Extract provided:
Re: [OMPI users] OMPI 3.0.0 crashing at mpi_init on OS X using Fortran [FIXED]

2017-12-14 Thread Ricardo Fonseca
Hi guys

I figured out what the problem was: my code uses the HDF(5) library, and the 
version I had installed was compiled with parallel I/O support and linked to 
OMPI 2.1.1. In the end I was only linking my code with OMPI 3.0.0, but 
something in there got confused and it led to the crash.

Recompiling HDF5 with OMPI 3.0.0 fixed the whole thing.

Sorry about bothering you with this,

Thanks again for your help,
Ricardo

> Message: 1
> Date: Tue, 12 Dec 2017 20:00:25 +
> From: "Jeff Squyres (jsquyres)" 
> 
> I am unable to reproduce your error with Open MPI v3.0.0 on the latest stable 
> MacOS High Sierra.

Problem statement: Restate the mailing-list message from "I figured out" to "the whole thing.", substituting "package" for "library". Rely on the mailing-list message alone.

Data extract:
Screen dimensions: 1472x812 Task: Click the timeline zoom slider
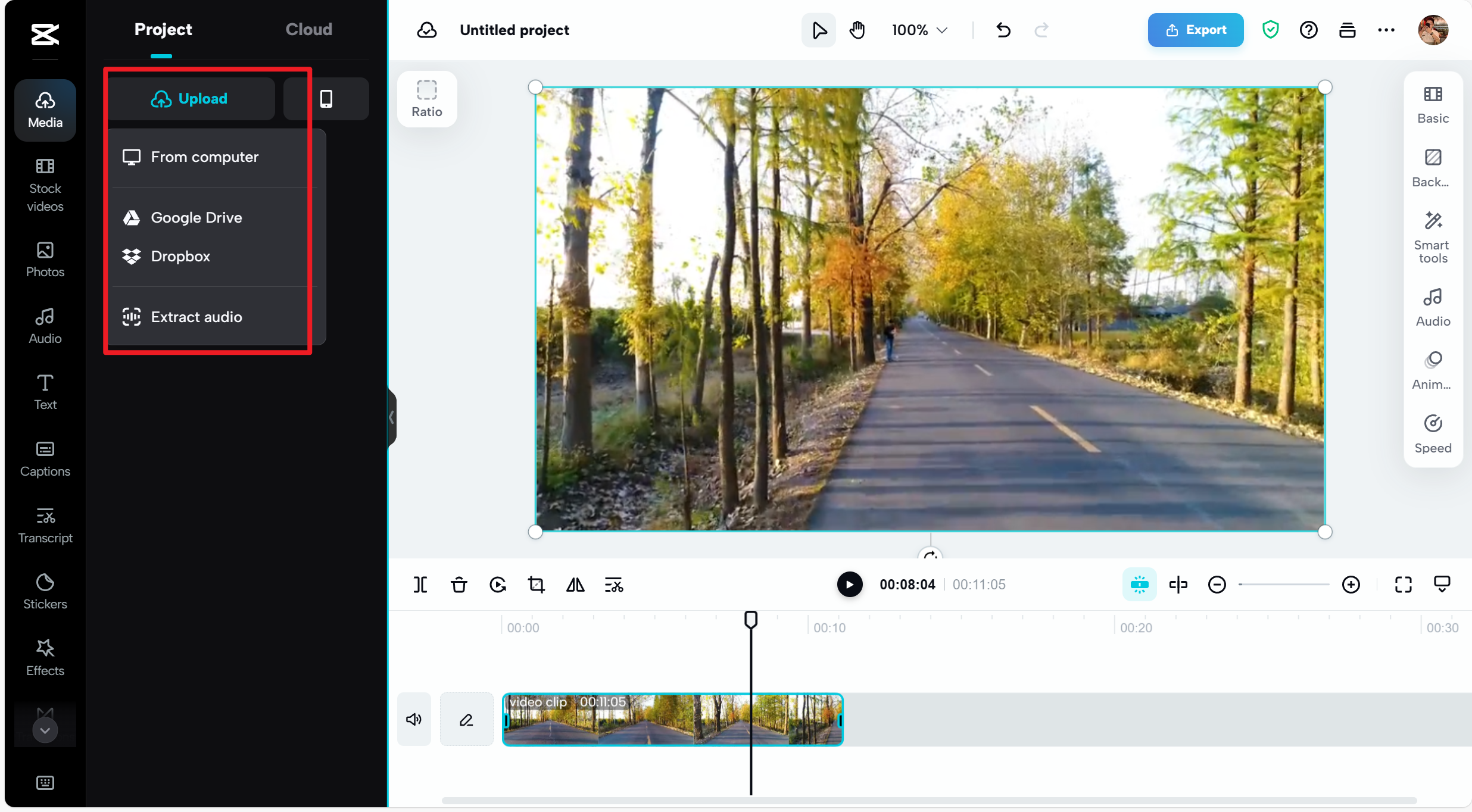coord(1283,585)
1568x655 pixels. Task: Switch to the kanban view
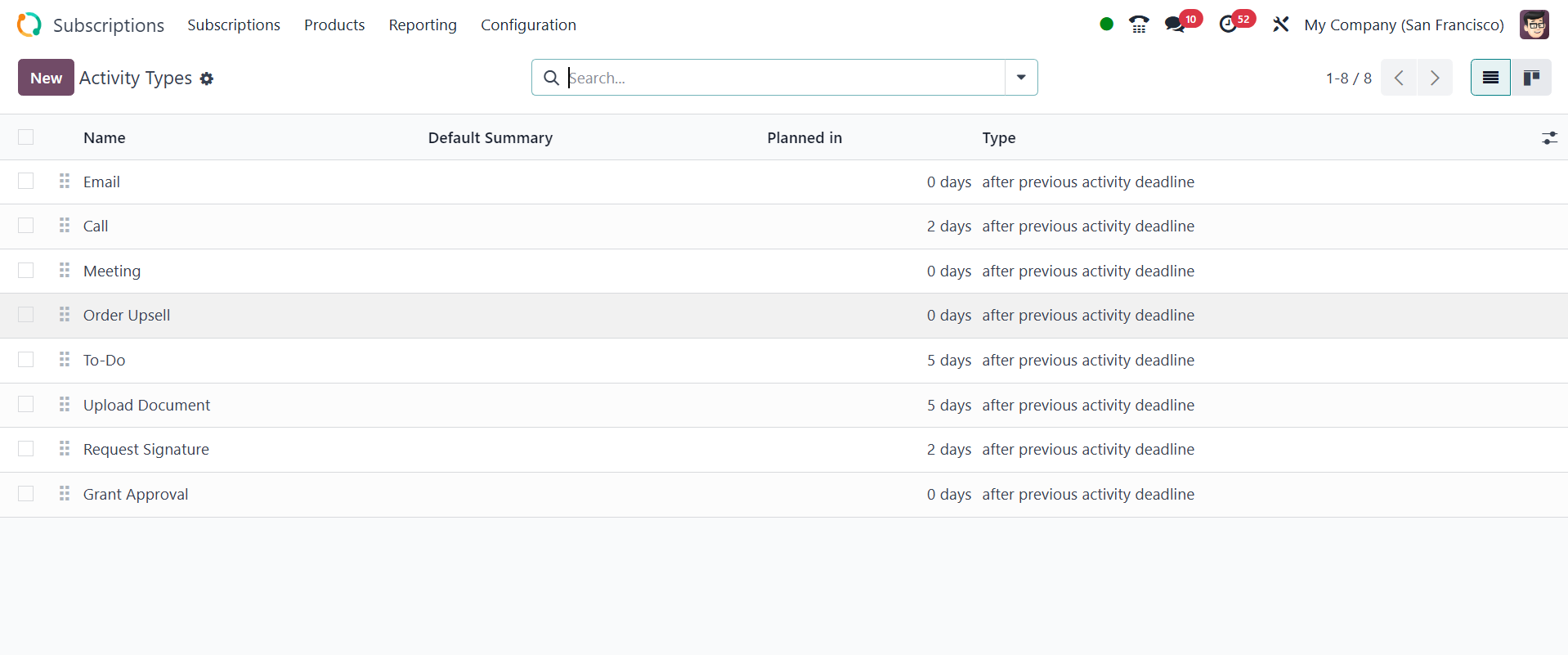pos(1531,78)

Exercise solution:
I figured out what the problem was: my code uses the HDF(5) package, and the 
version I had installed was compiled with parallel I/O support and linked to 
OMPI 2.1.1. In the end I was only linking my code with OMPI 3.0.0, but 
something in there got confused and it led to the crash.

Recompiling HDF5 with OMPI 3.0.0 fixed the whole thing.